→ Problem requirements: Return everything from the line containing "This screenshot has width=2576, height=1364." down through the last line below, word for word and with the pictures left out.

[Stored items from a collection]
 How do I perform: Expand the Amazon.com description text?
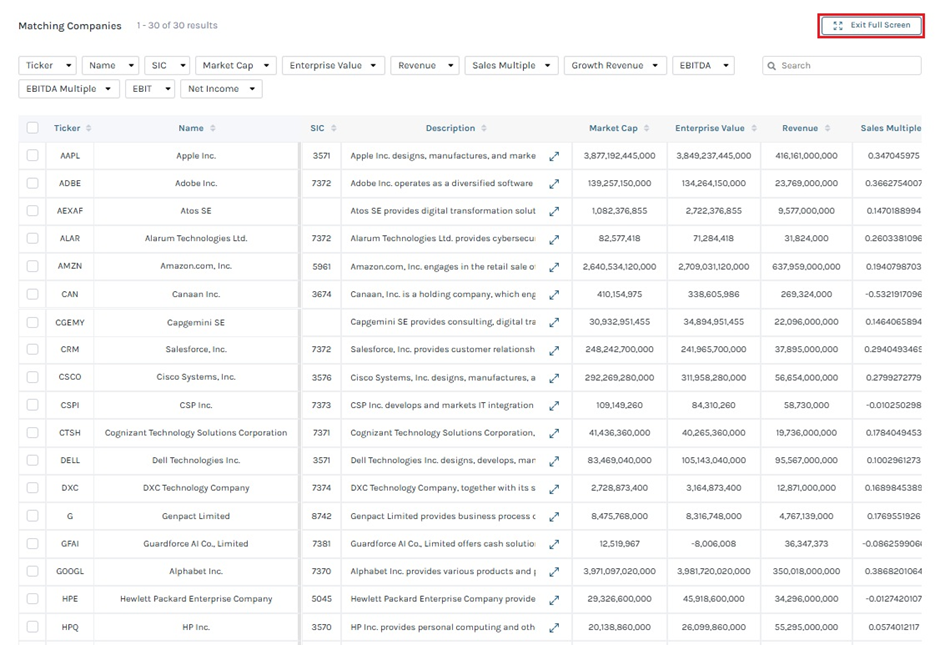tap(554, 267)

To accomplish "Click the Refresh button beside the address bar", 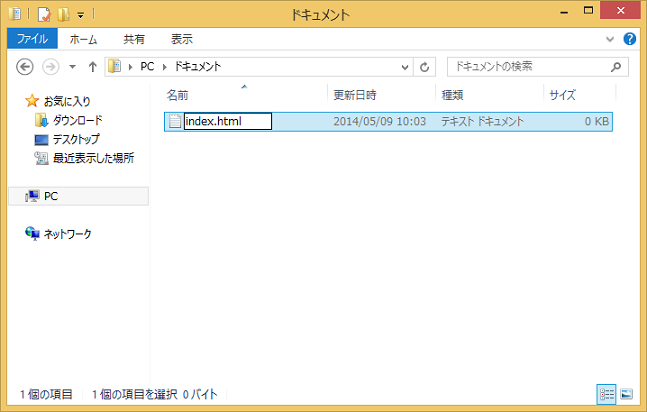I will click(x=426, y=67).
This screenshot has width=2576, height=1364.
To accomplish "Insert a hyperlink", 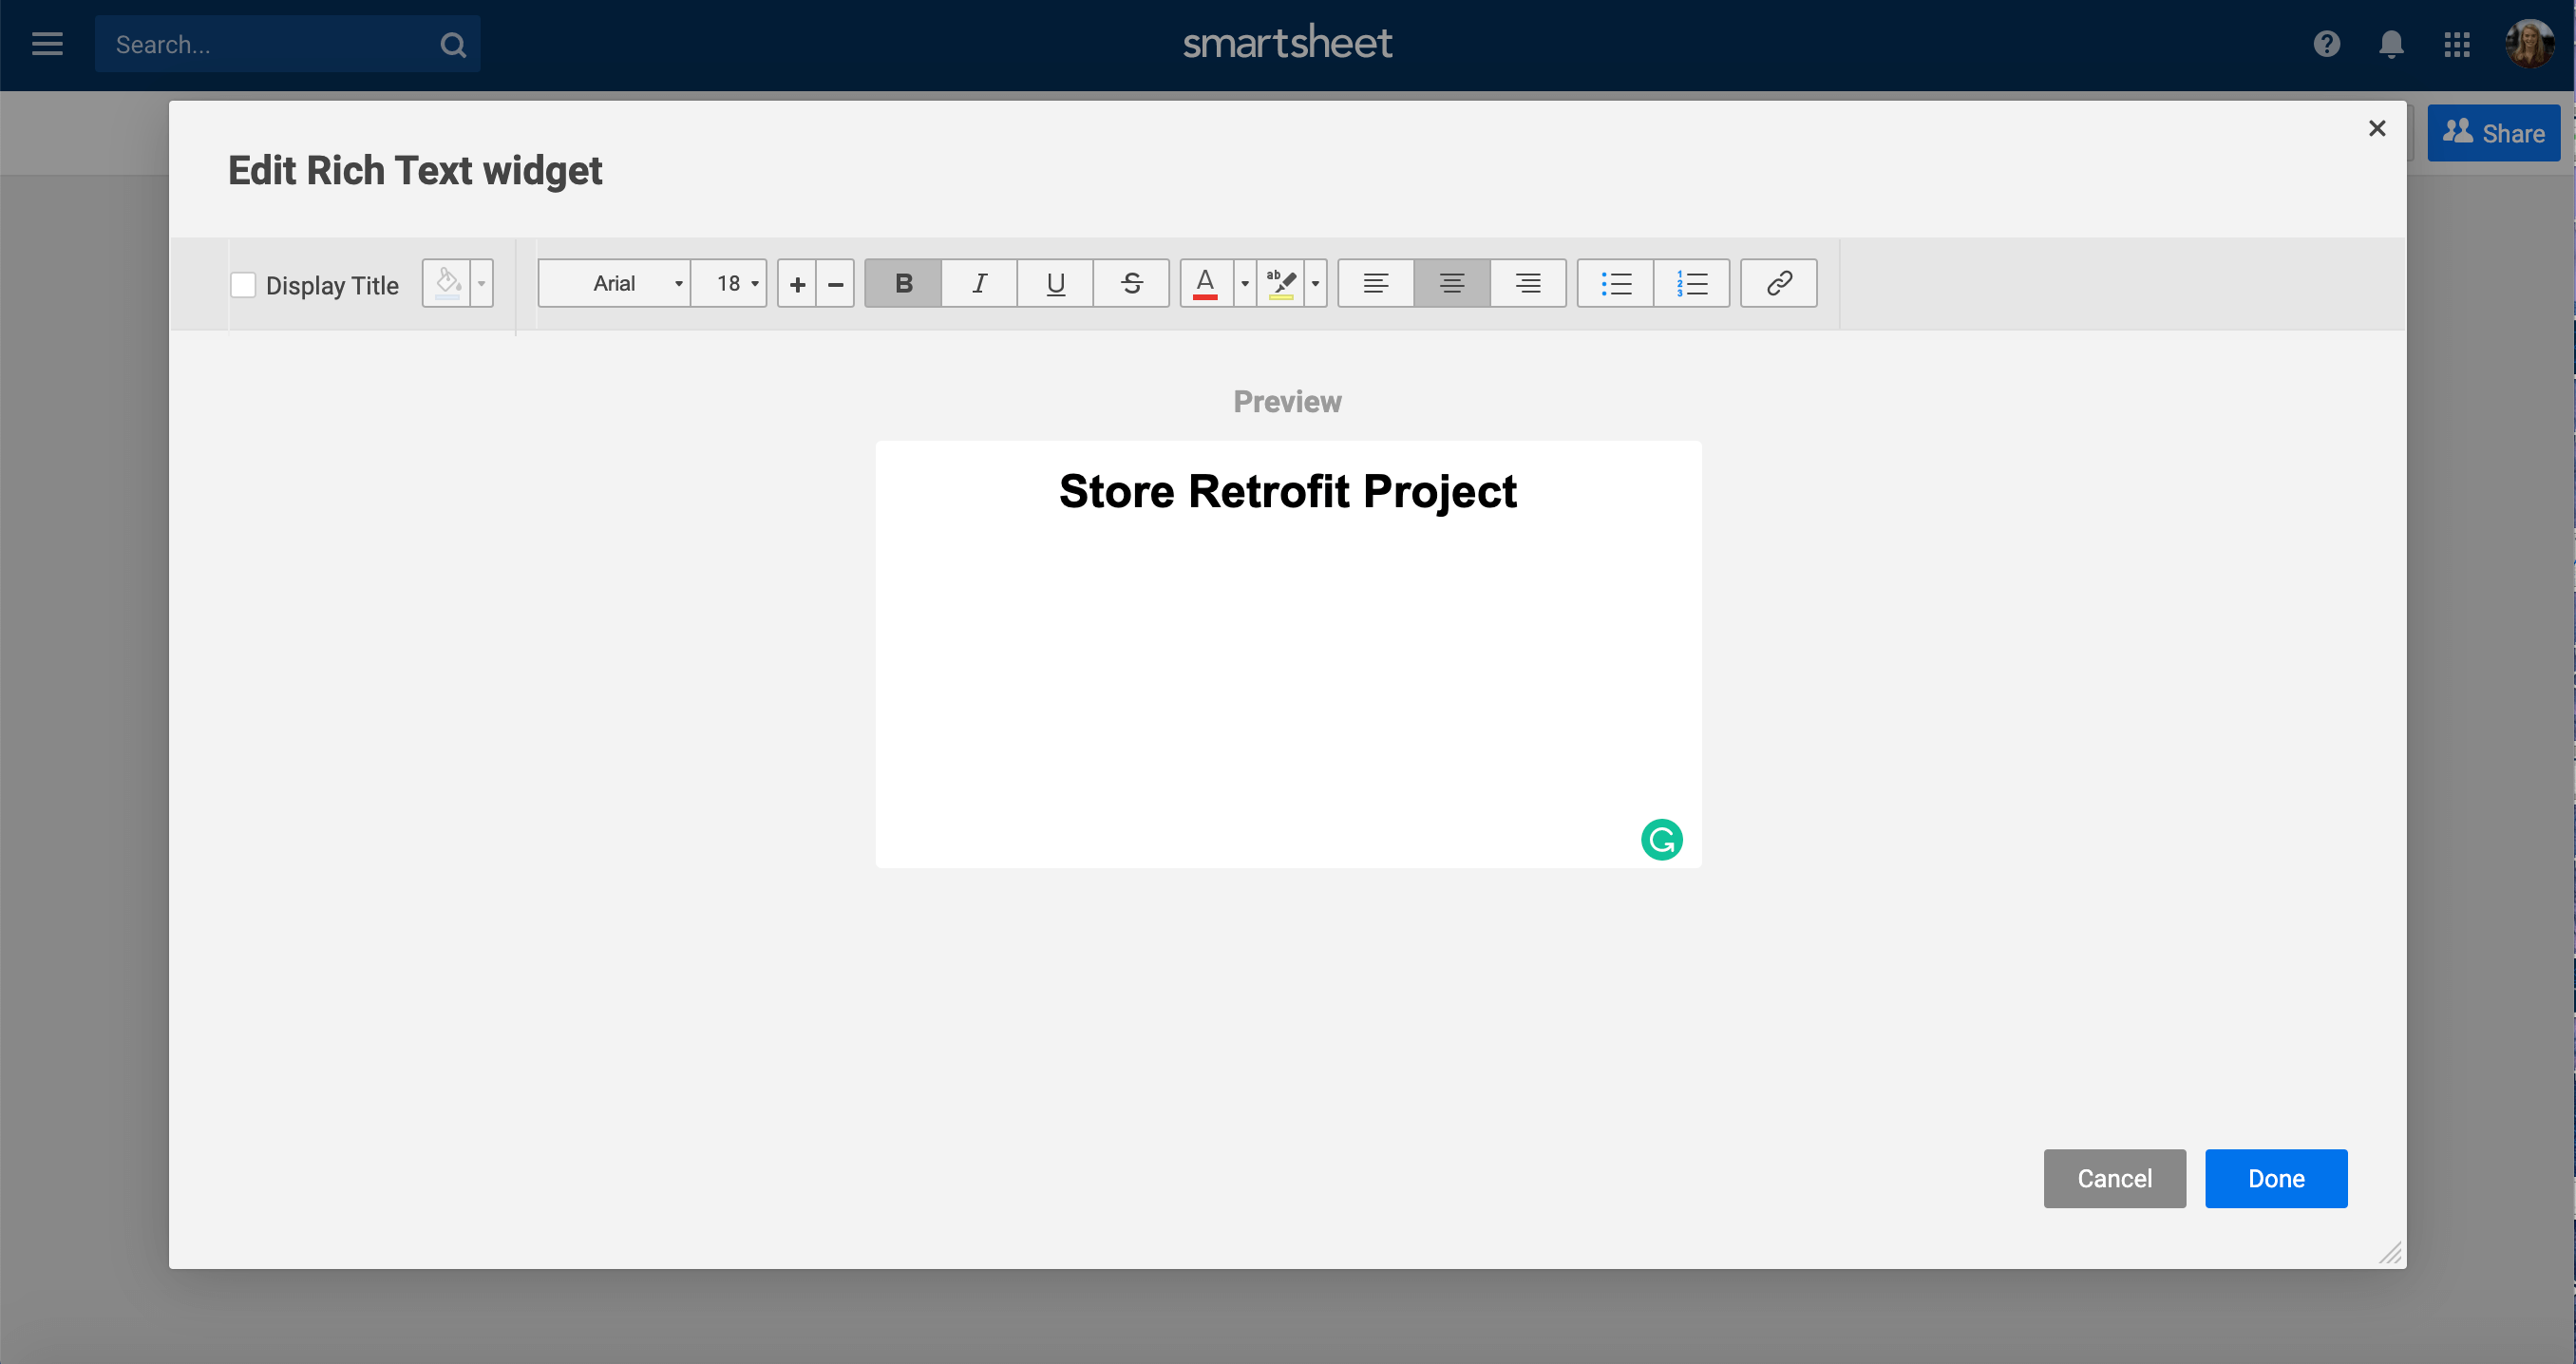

→ Output of the task:
This screenshot has width=2576, height=1364.
To accomplish "Insert a hyperlink", 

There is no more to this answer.